We mapped our print materials by year of publication. The upload zenith of print publication was 1989. I was still an undergraduate. When I was an undergraduate, there were photocopy rooms where you would go and photocopy journals and you would photocopy chapters from books, and that was how it worked.
Since then, in this last fiscal year, we are at the same level of print publication in 2017 as we were in about 1957 or 1958. It went up until 1989 and has plummeted. That is what is in the Access Copyright repertoire. That is actually the biggest challenge. The universities certainly have switched from buying print materials to buying digital materials. Those digital materials are provided by publishers through their platforms and they're licensed annually. The reproduction and distribution are actually part of it, and we authenticate our users to be able to use that content in the context of education.
I think that's really the largest thing that's hurting...not necessarily publishers like those here, but small Canadian publishers like Broadview Press.
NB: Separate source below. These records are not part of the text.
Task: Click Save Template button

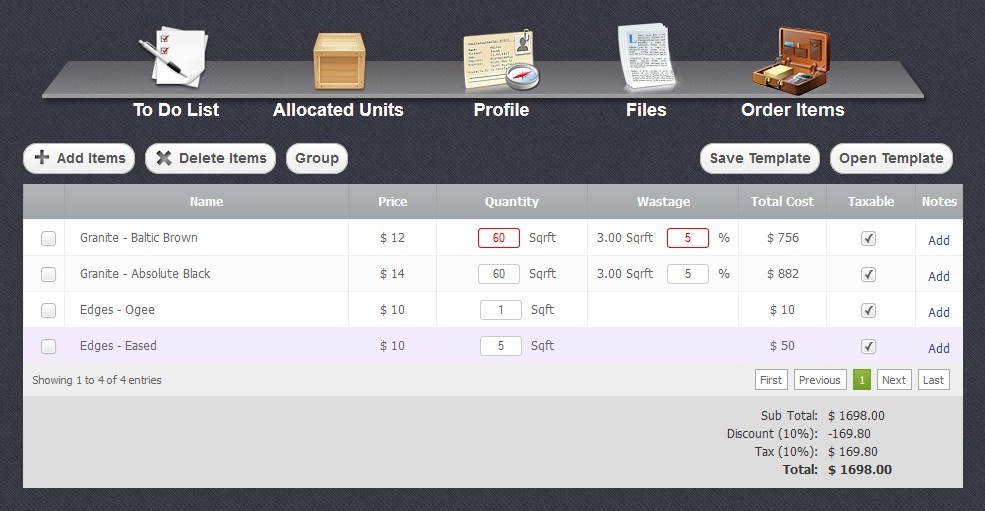Action: 760,158
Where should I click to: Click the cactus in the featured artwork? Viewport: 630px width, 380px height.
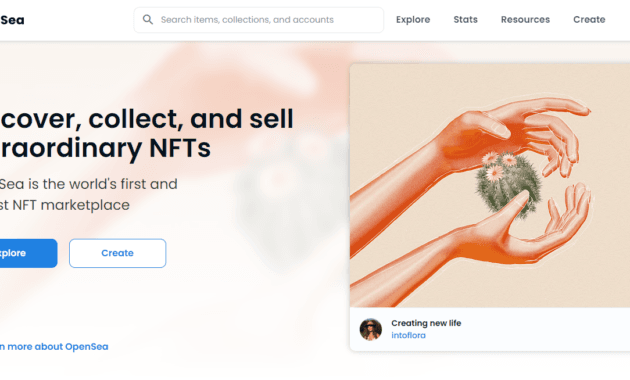(x=507, y=185)
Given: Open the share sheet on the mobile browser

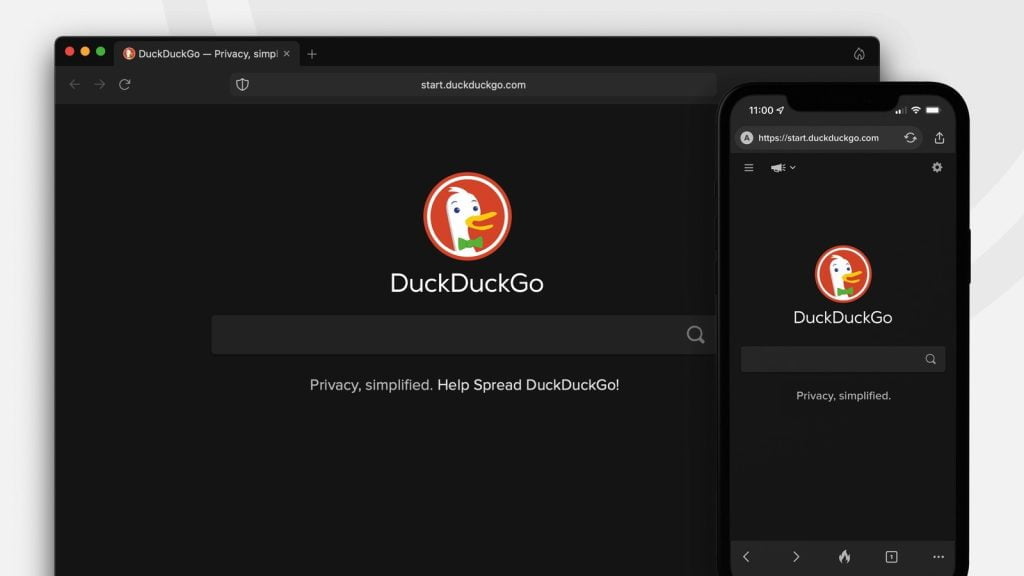Looking at the screenshot, I should click(938, 138).
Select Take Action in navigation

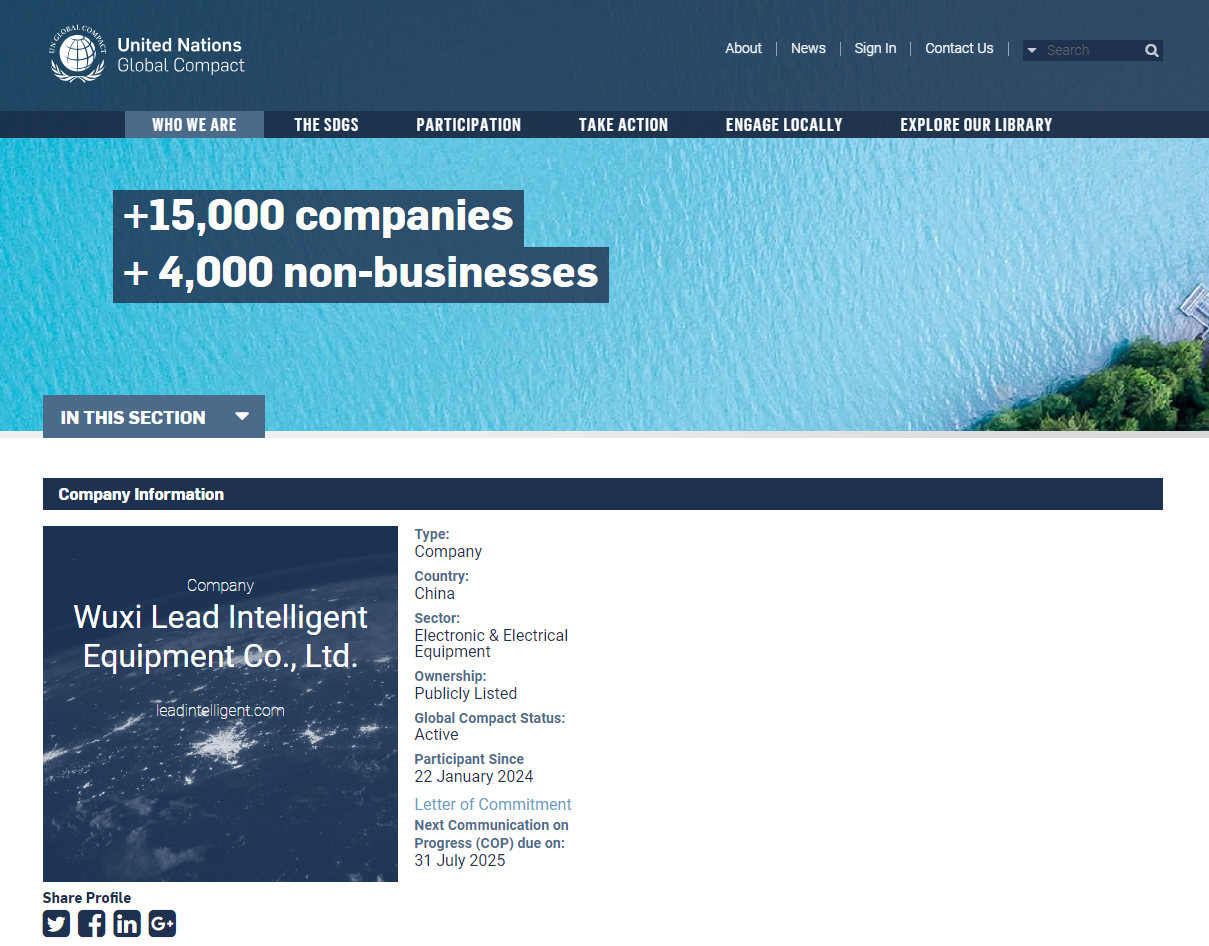coord(623,125)
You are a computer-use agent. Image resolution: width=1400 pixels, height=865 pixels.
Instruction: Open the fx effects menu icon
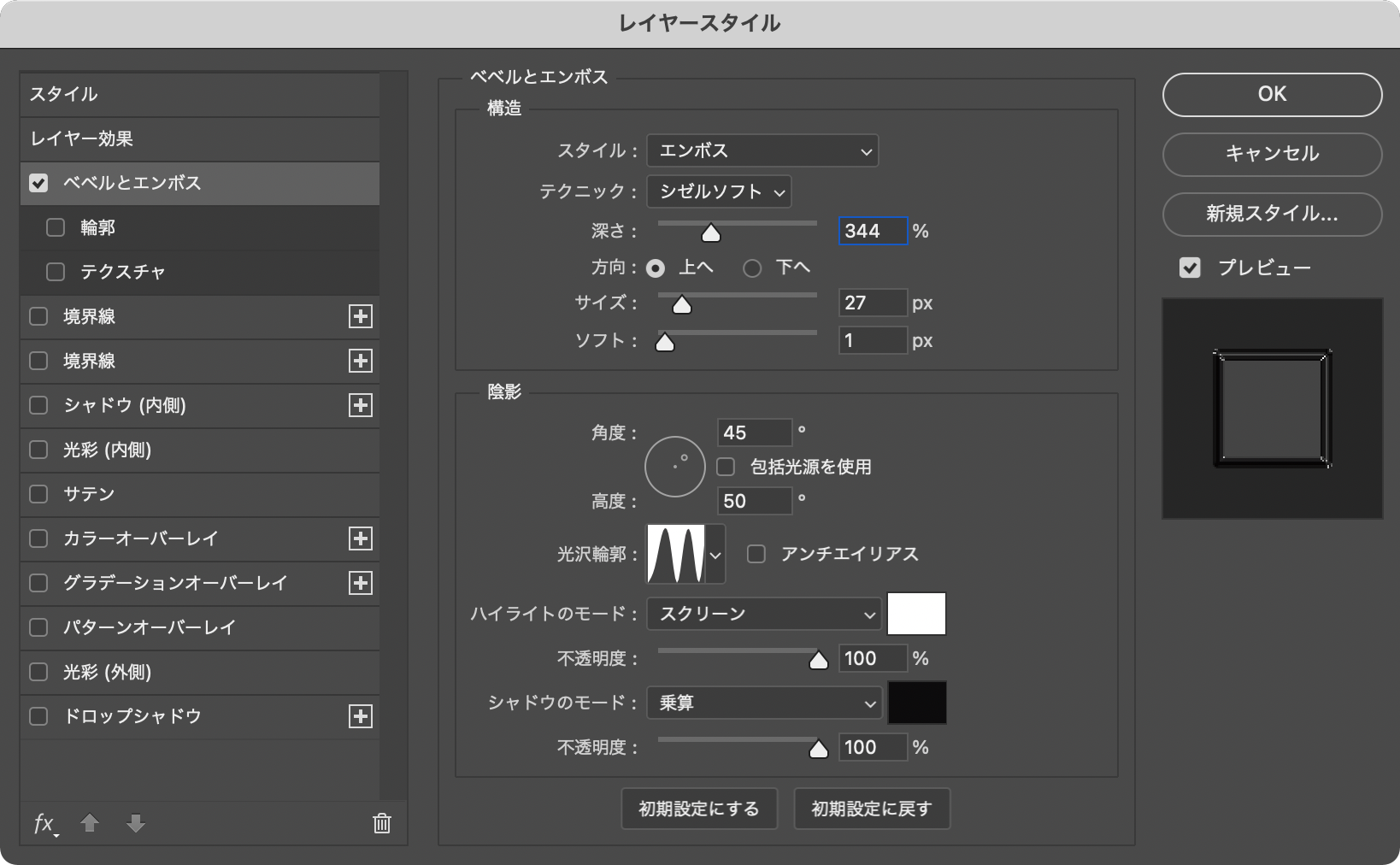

This digital disruption and the fact that we've shifted from buying print books to e-books, from buying print journals to e-journals, has really been the hardest thing, both for the authors and for the publishers, I would argue.
There needs to be some help for the author community and the publisher community to help with that digital shift.
I was about to say that I worked for a company where our sole purpose was to keep it so that academic publishers did not have to sell their journals to large publishers. This is a real thing, and it's been happening in my lifetime.